(What you will do)
- a) Reproduce the passage of the LevelDB thread from "Thanks for the" to "post them here.)".
- b) Name every database or storage library mentioned in the LevelDB thread.

(Selected excerpt)
Hacker News new | past | comments | ask | show | jobs | submit login
LevelDB: A Fast Persistent Key-Value Store (google-opensource.blogspot.com)
169 points by skanuj on July 27, 2011 | hide | past | favorite | 62 comments



An interesting development a while back that I'm surprised hasn't received more attention was Oracle's release of a SQLite-based interface to BDB:

http://www.oracle.com/technetwork/database/berkeleydb/overvi...

It's essentially drop-in compatible with SQLite, but with added concurrency and speed for most operations. (The concurrency addresses a major issue usually keeping SQLite as a prototyping/single-user-only option in web development.)

With LevelDB as a BSD-licensed alternative to BDB, I wonder:

(1) How would the LevelDB-vs-SQLite benchmarks change against SQLite+BDB backend?

(2) Could a SQLite fork with a LevelDB backend get a performance boost?


Thanks for the link! You could theoretically just compile this file against SQLite-based BDB: http://code.google.com/p/leveldb/source/browse/trunk/doc/ben... And get the numbers yourself. (If you do, please post them here.)


> SQLite-based interface to BDB

One thing I didn't get about SQL API for BDB, how does something like

    select * from users where name!='tom'
work ?

(Extracted data)
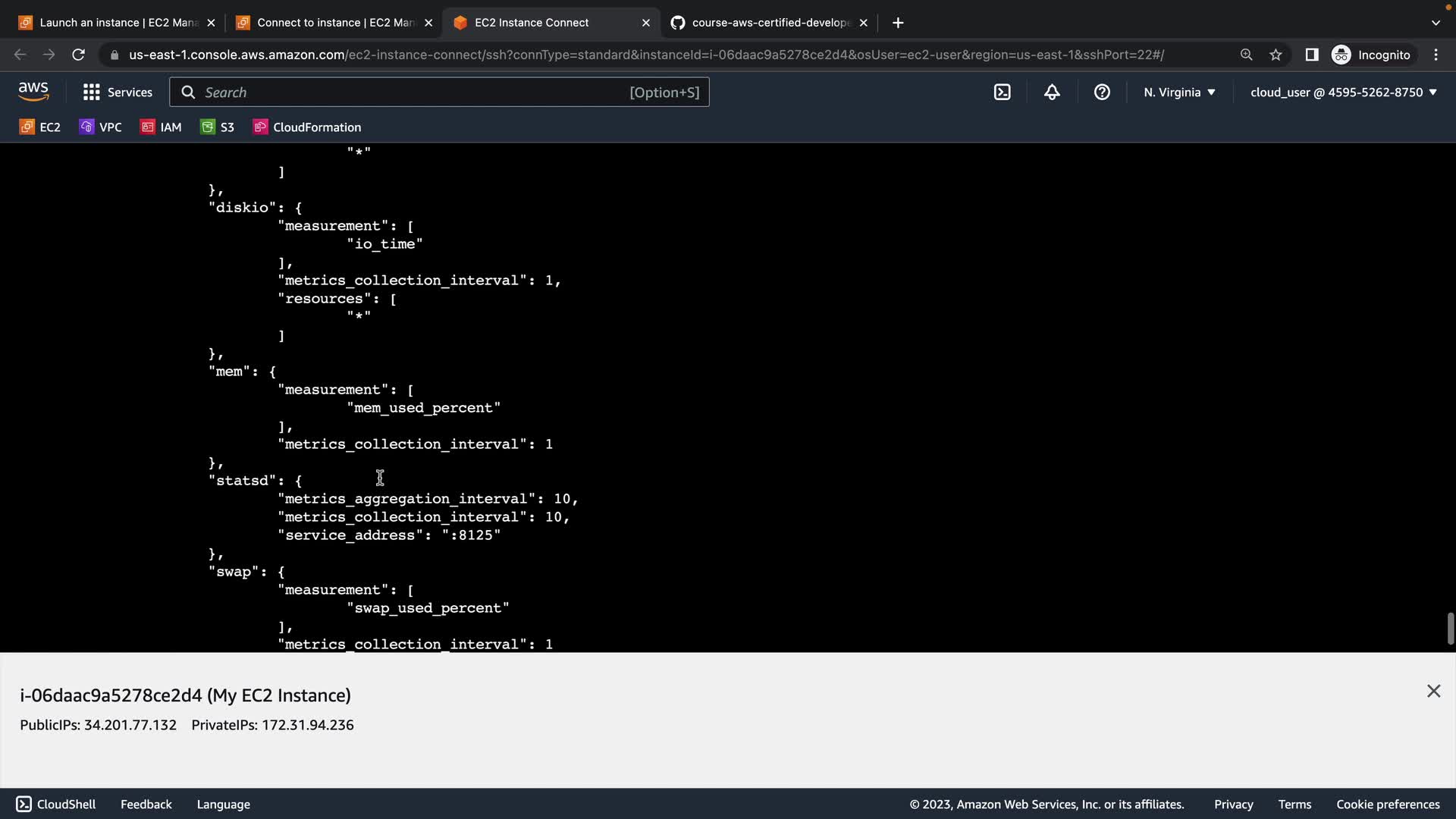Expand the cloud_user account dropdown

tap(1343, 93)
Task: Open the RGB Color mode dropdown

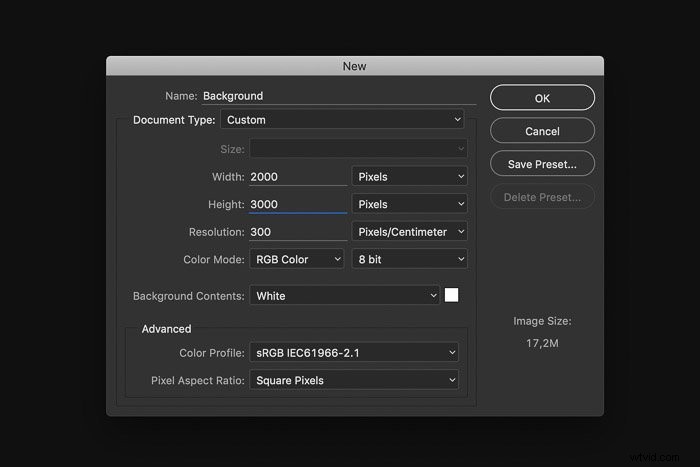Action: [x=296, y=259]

---

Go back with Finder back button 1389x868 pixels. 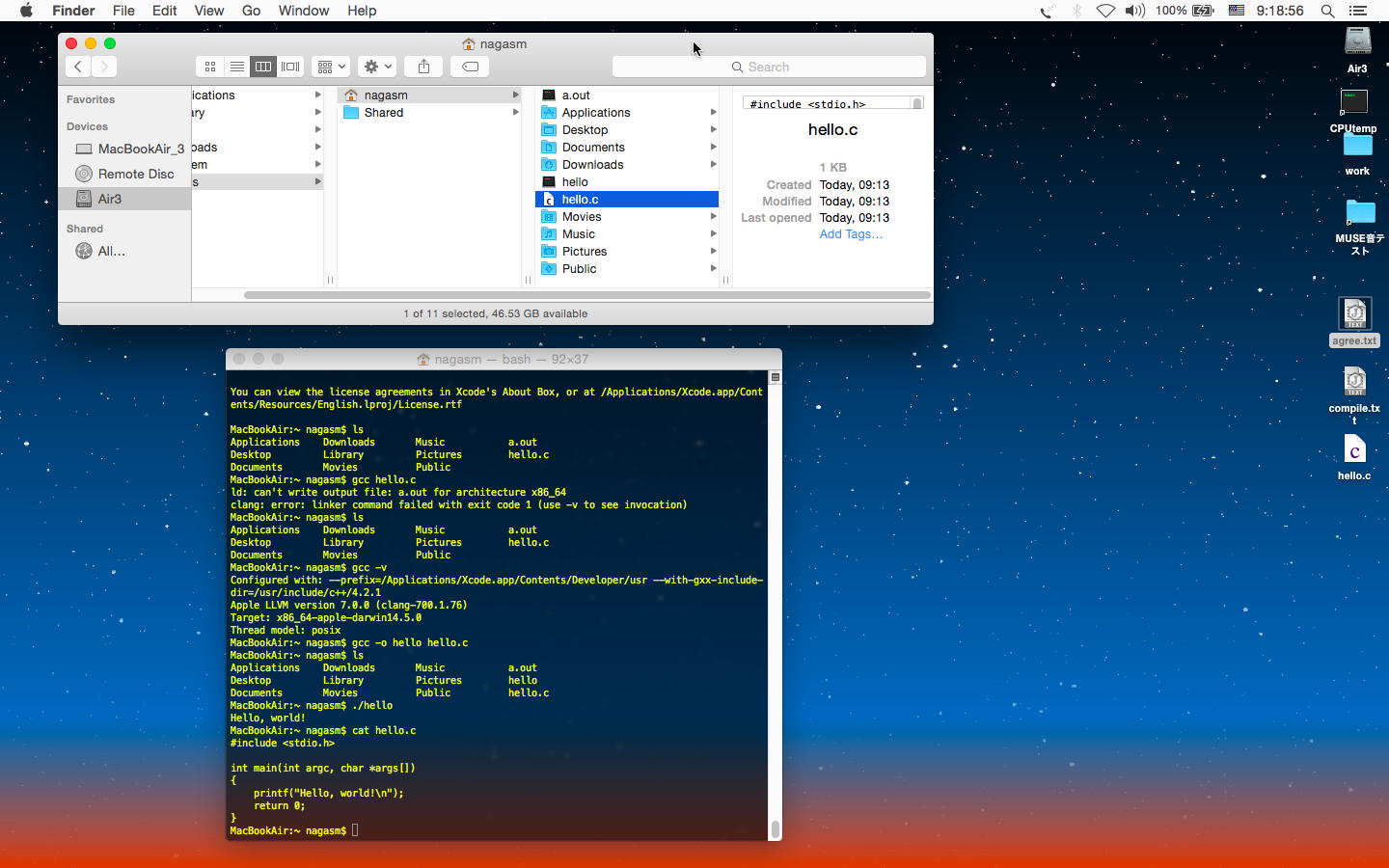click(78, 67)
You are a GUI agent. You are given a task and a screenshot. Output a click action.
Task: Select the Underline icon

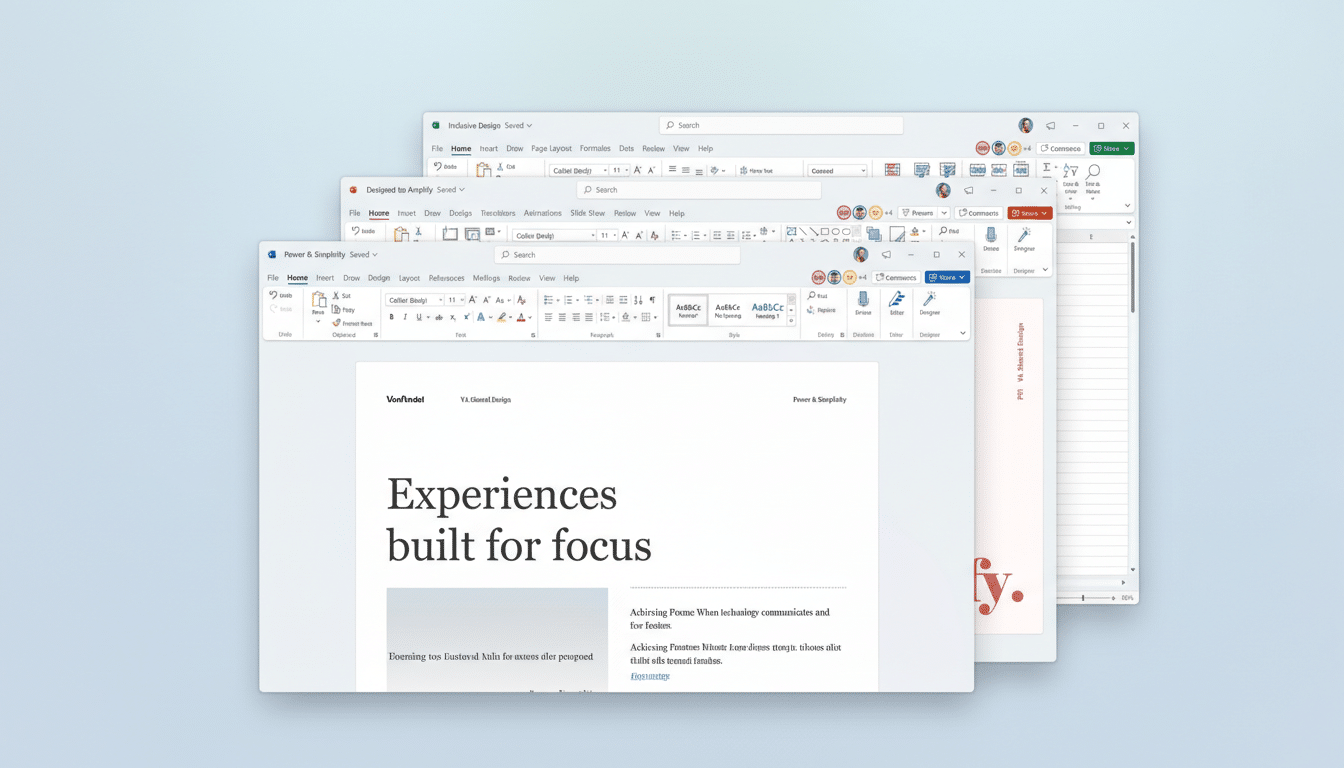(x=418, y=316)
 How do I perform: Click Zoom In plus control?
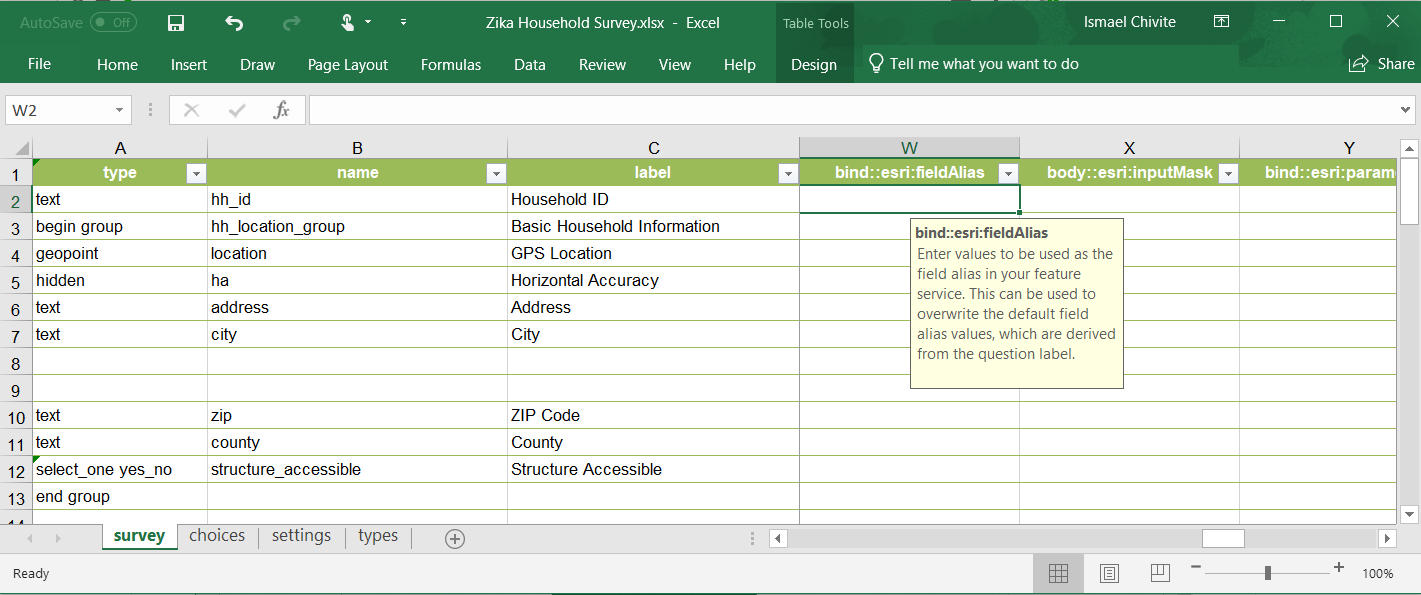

* * *

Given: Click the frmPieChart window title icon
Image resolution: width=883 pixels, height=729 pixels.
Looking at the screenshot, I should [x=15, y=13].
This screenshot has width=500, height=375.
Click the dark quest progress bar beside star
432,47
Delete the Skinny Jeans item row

(Task-by-task solutions)
- a)
Thanks for the link! You could theoretically just compile this file against SQLite-based BDB: http://code.google.com/p/leveldb/source/browse/trunk/doc/ben... And get the numbers yourself. (If you do, please post them here.)

- b) LevelDB, SQLite, BDB